Endothelin-1 (ET-1) promotes renal damage during cardiovascular disease; yet, the molecular mechanisms involved remain unknown. Endoplasmic reticulum (ER) stress, triggered by unfolded protein accumulation in the ER, contributes to apoptosis and organ injury. These studies aimed to determine whether the ET-1 system promotes renal ER stress development in response to tunicamycin. ET(B) deficient (ET(B) def) or transgenic control (TG-con) rats were used in the presence or absence of ET(A) receptor antagonism.
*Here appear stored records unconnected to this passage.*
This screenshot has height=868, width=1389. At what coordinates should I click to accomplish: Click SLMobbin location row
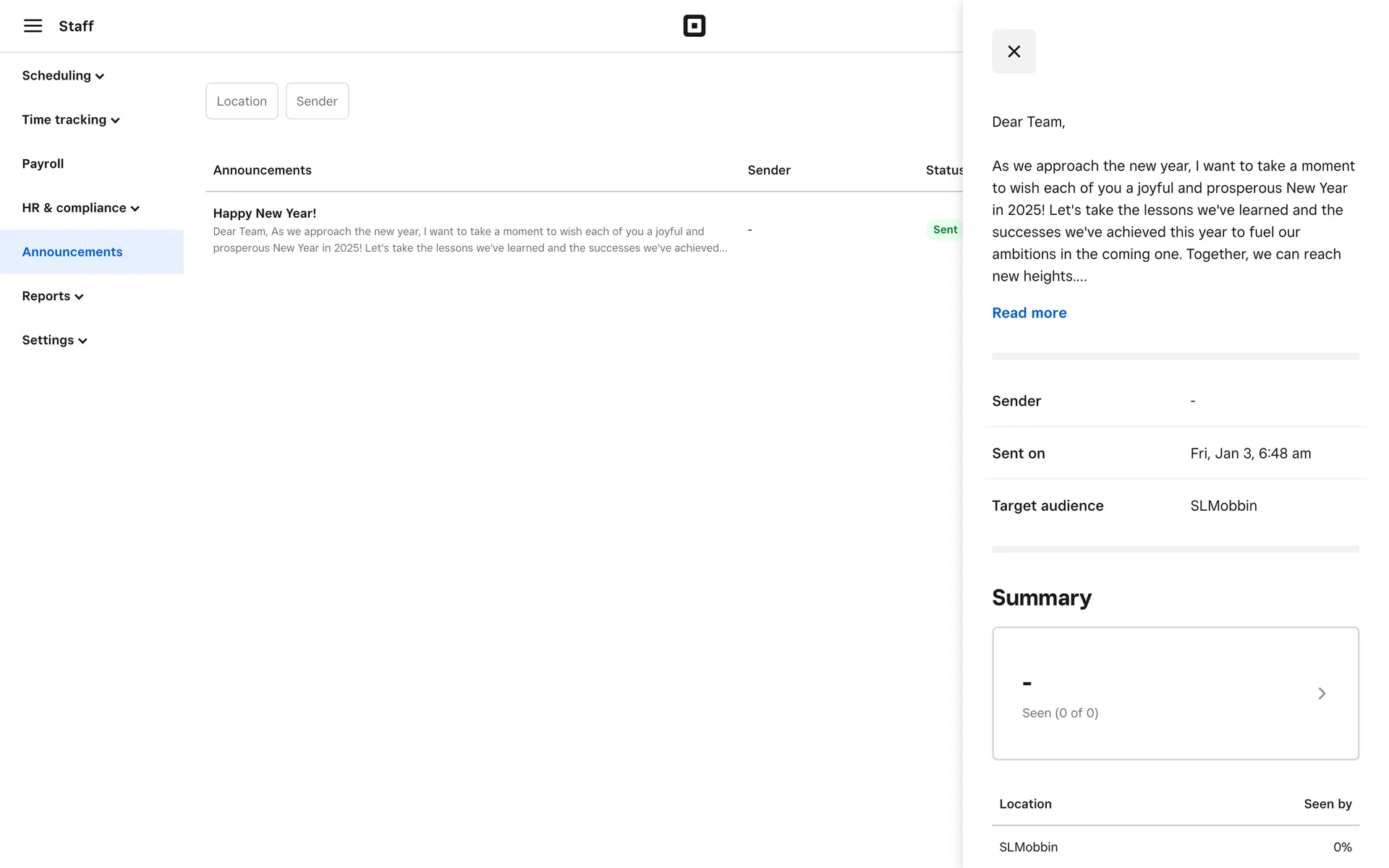pyautogui.click(x=1175, y=847)
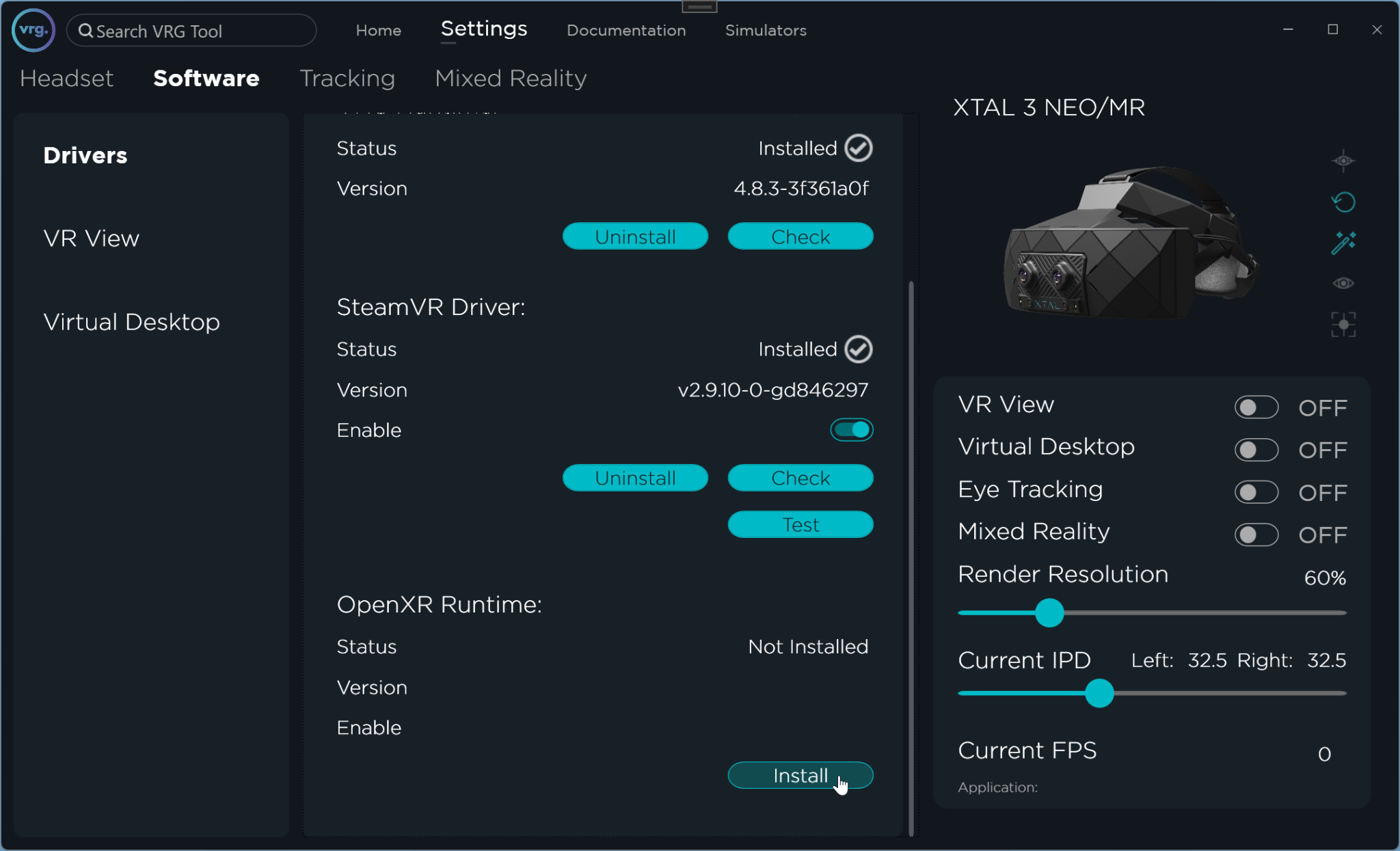
Task: Turn on Mixed Reality
Action: 1256,535
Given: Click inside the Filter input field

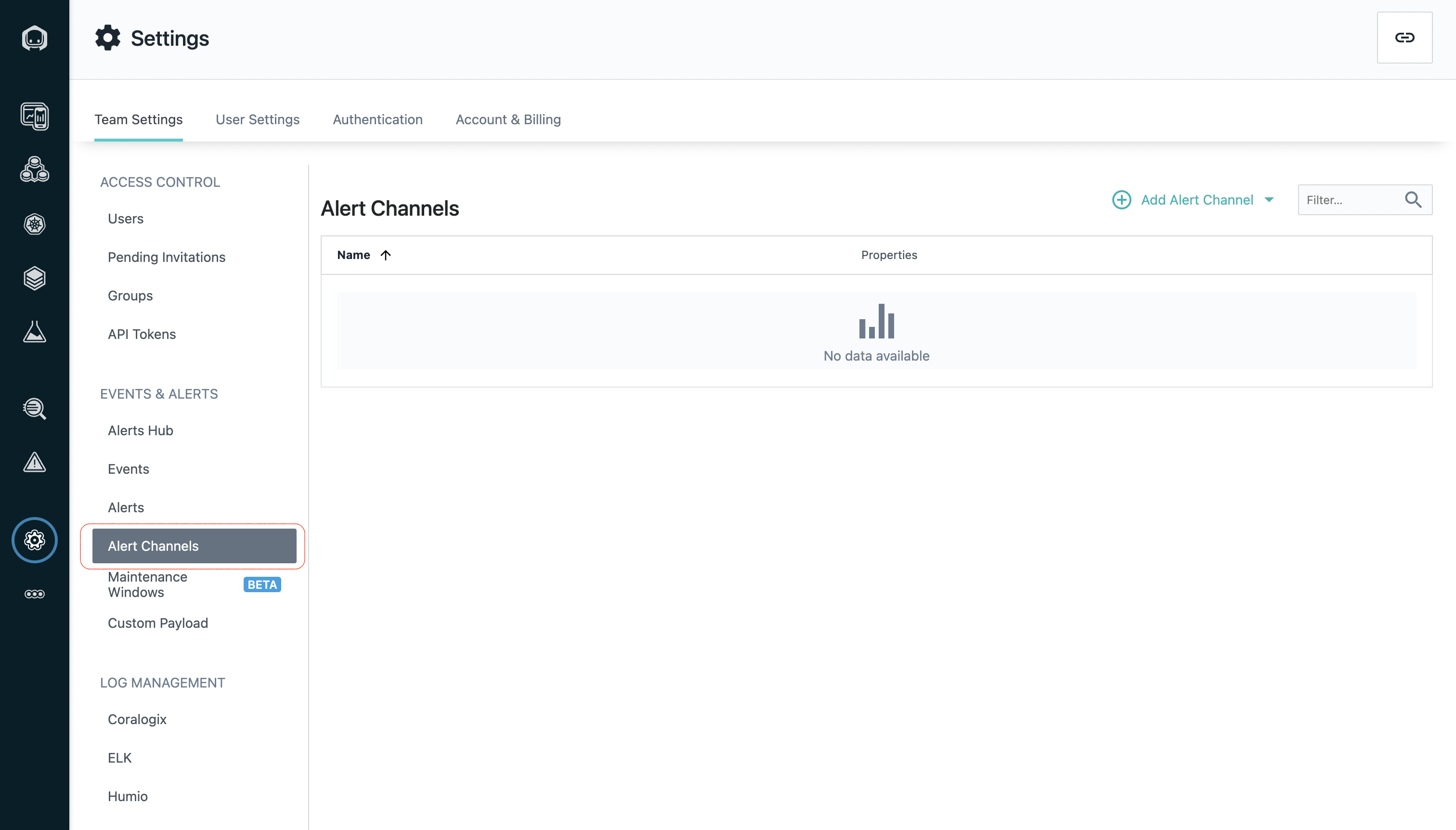Looking at the screenshot, I should (1348, 199).
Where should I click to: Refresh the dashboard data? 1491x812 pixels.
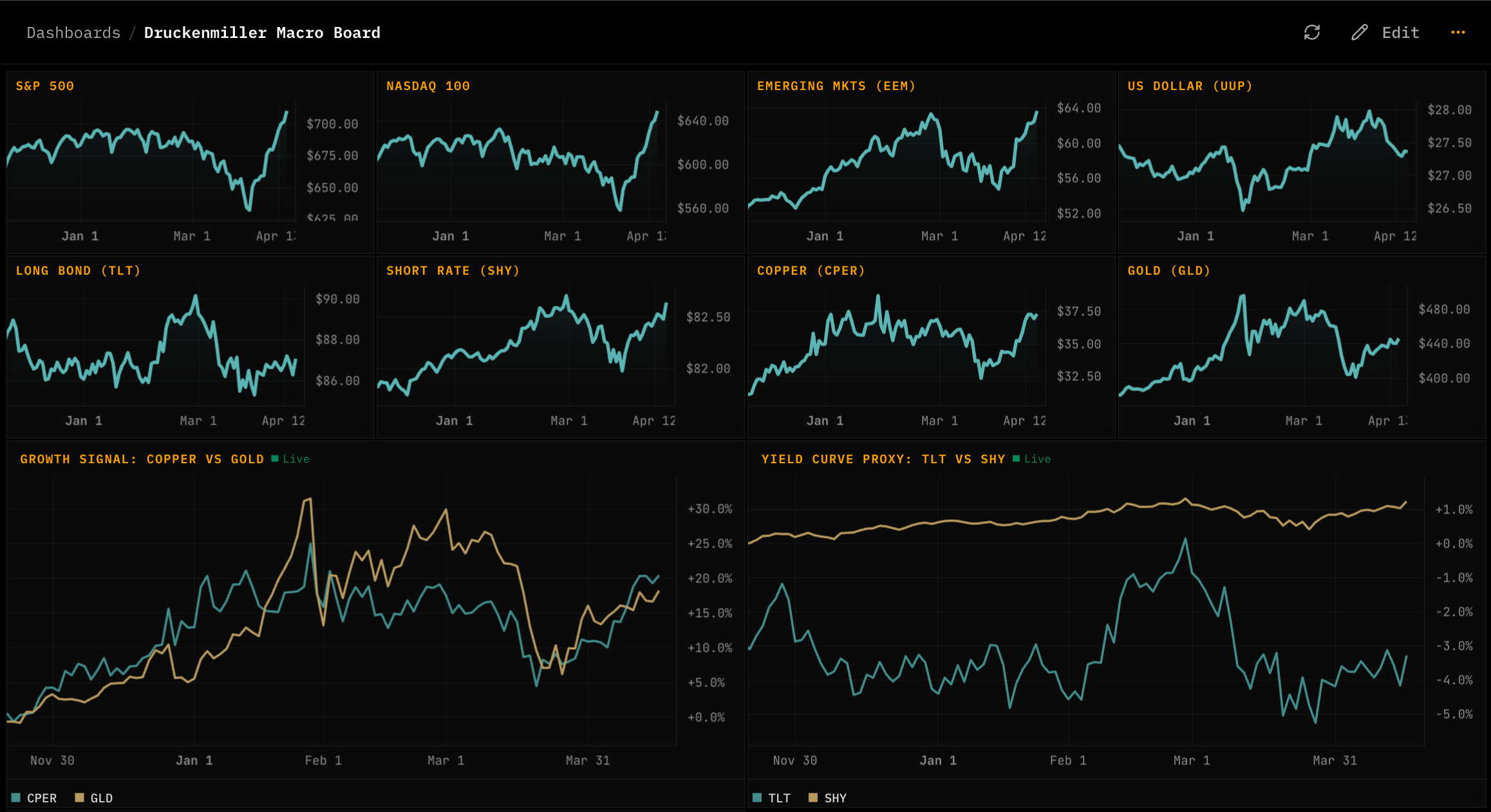[1312, 32]
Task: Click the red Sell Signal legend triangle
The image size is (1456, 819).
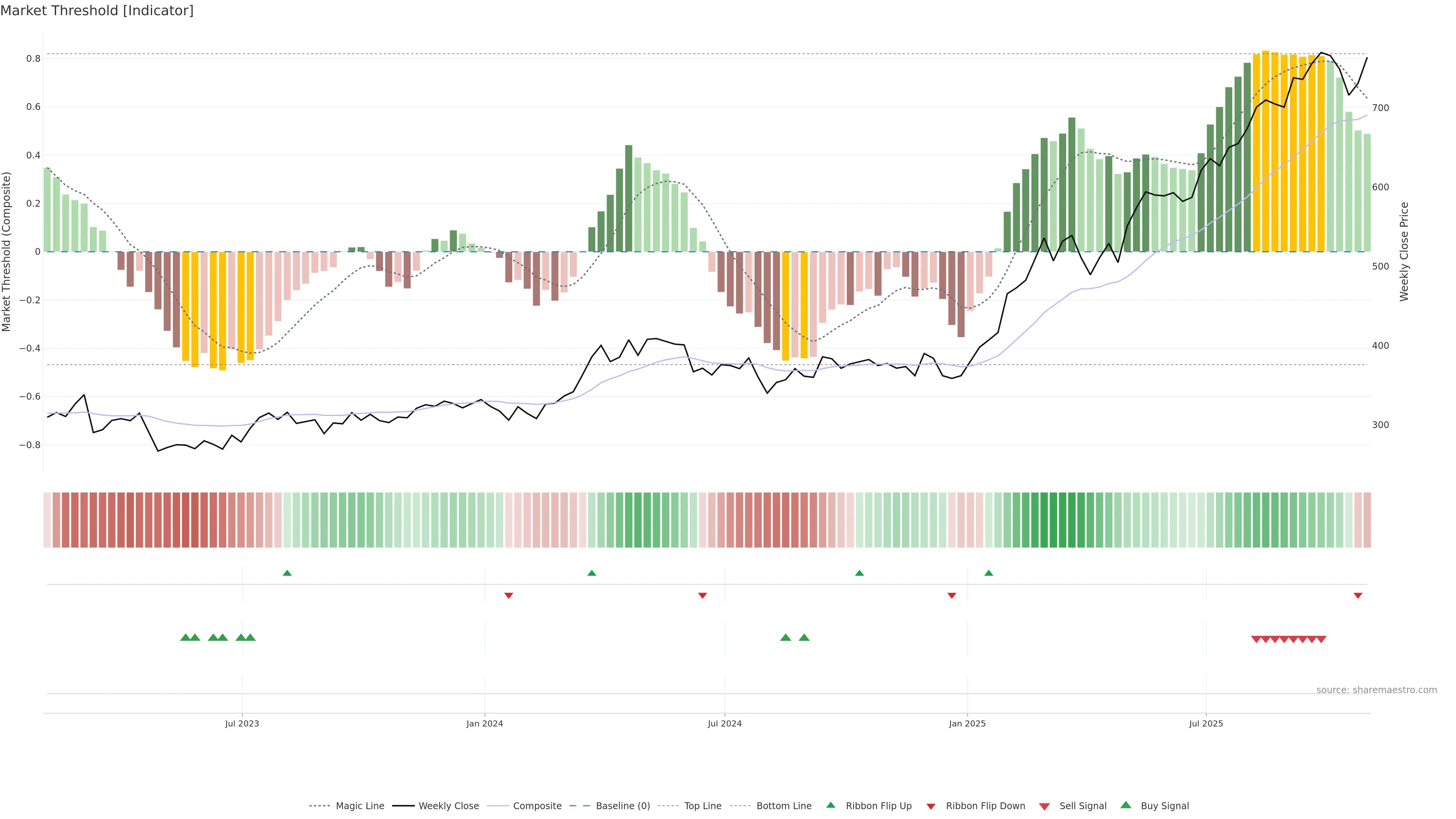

Tunicamycin treatment similarly increased cortical ER stress markers in both rat genotypes; however, only ET(B) def rats showed a 14–24 fold increase from baseline for medullary GRP78, sXBP-1, and CHOP. Pre-treatment of TG-con rats with the ET(A) blocker ABT-627 for 1 week prior to tunicamycin injection significantly reduced the ER stress response in cortex and medulla, and also inhibited renal apoptosis. Pre-treatment with ABT-627 failed to decrease renal ER stress and apoptosis in ET(B) def rats. In conclusion, the ET-1 system is important for the development of tunicamycin-induced renal ER stress and apoptosis. ET(A) receptor activation induces renal ER stress genes and apoptosis, while functional activation of the ET(B) receptor has protective effects. These results highlight targeting the ET(A) receptor as a therapeutic approach against ER stress-induced kidney injury.